» **GOAL OF THE EXERCISE**
Your answer must be an exact copy of the listing, with the images left out.

EXTRACTED DATA section start

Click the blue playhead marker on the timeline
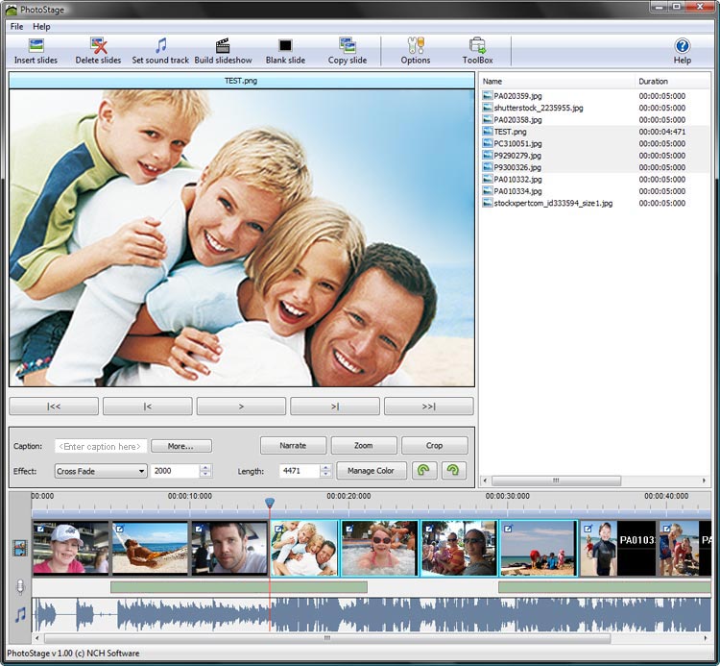The height and width of the screenshot is (666, 720). point(270,503)
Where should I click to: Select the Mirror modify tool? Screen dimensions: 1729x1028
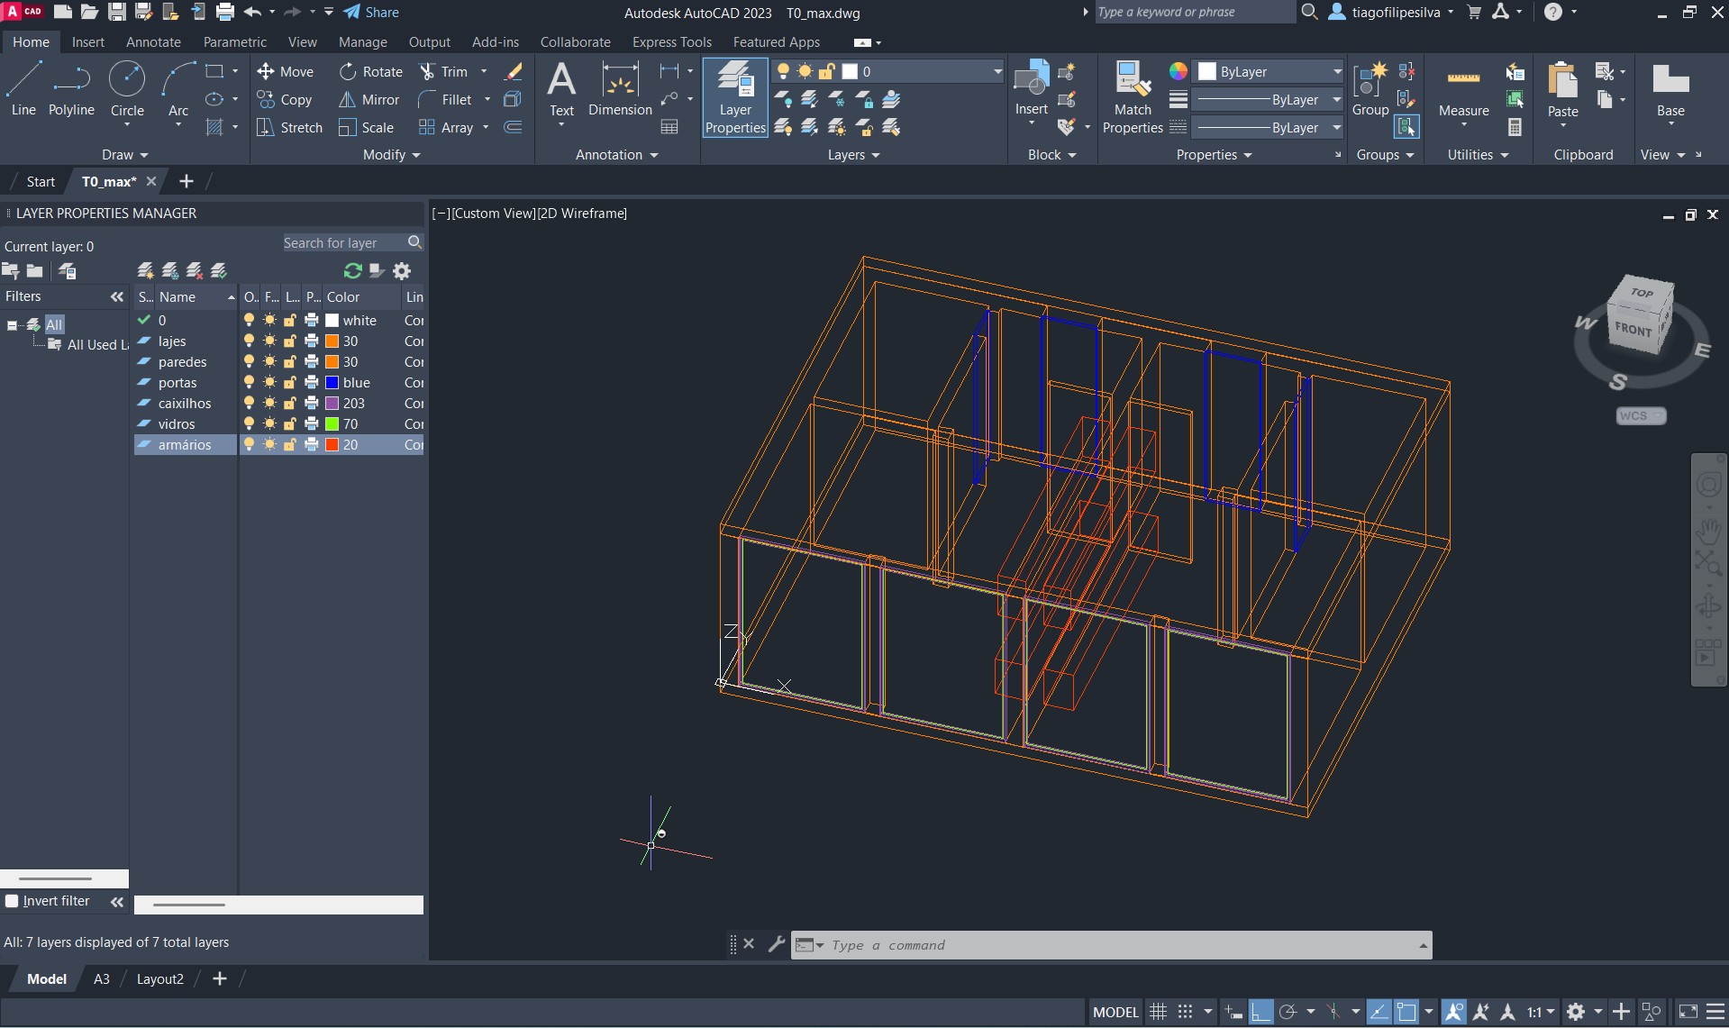click(369, 100)
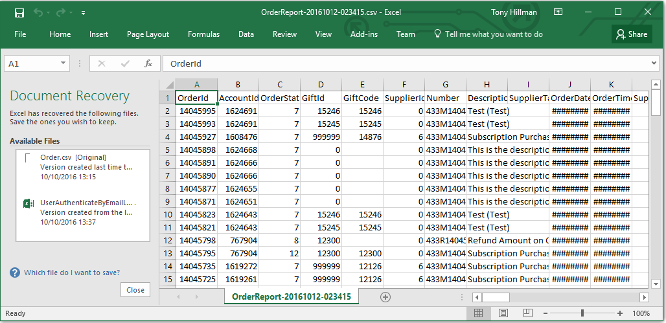Add a new sheet with plus icon
Screen dimensions: 666x323
pos(385,296)
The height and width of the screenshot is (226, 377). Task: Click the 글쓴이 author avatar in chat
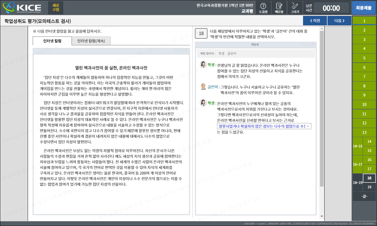(203, 87)
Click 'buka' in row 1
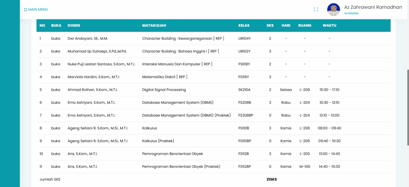 (x=56, y=39)
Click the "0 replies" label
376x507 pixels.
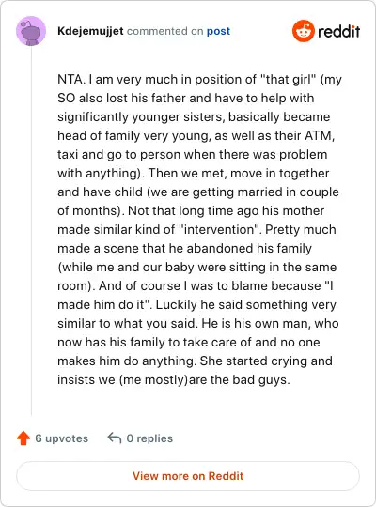click(149, 438)
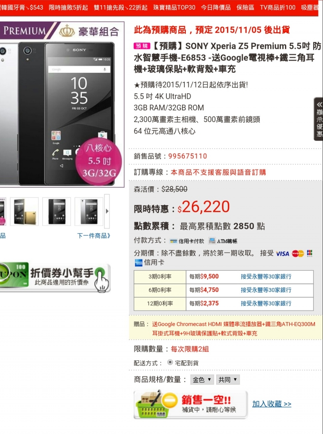Click the 下一件商品 link
Screen dimensions: 323x434
[94, 236]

EXTRACTED DATA section end

» **WRITTEN RESPONSE**
Click the blue playhead marker on the timeline
The height and width of the screenshot is (666, 720). point(270,503)
Where should I click to: Select the Mirror modify tool? Screen dimensions: 1729x1028
click(369, 100)
Add a new sheet with plus icon
Screen dimensions: 666x323
pos(385,296)
The height and width of the screenshot is (226, 377). Task: Click the 글쓴이 author avatar in chat
(203, 87)
Click 'buka' in row 1
 (x=56, y=39)
Click the "0 replies" label
376x507 pixels.
click(149, 438)
Click the 下一件商品 link
Screen dimensions: 323x434
[94, 236]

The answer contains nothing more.